======== DATA IN THIS EXERCISE ========
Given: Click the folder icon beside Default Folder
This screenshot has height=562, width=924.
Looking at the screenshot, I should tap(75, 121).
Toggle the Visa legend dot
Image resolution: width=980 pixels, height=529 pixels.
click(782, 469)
========
======== DATA IN THIS EXERCISE ========
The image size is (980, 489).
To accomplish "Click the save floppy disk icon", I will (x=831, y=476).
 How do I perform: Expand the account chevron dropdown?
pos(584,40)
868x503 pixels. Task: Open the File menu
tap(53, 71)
========
======== DATA IN THIS EXERCISE ========
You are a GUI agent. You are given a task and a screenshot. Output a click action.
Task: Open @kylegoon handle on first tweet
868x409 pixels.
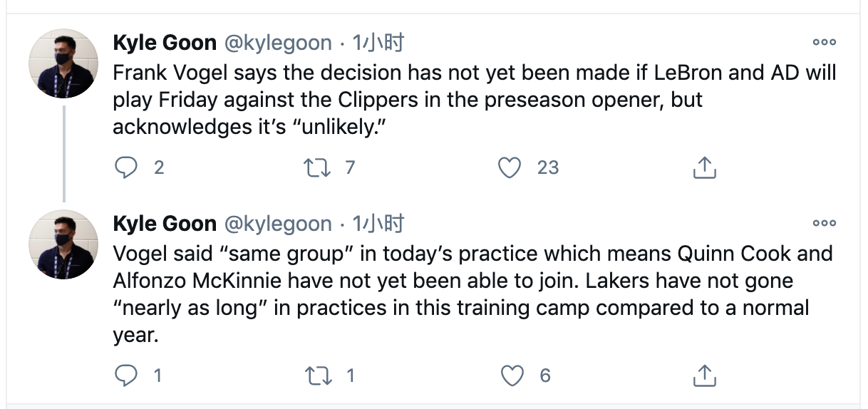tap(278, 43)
========
Search the listing for the word "icon" and return each line that holds it.

Given: Click the folder icon beside Default Folder
To accomplish "Click the save floppy disk icon", I will (x=831, y=476).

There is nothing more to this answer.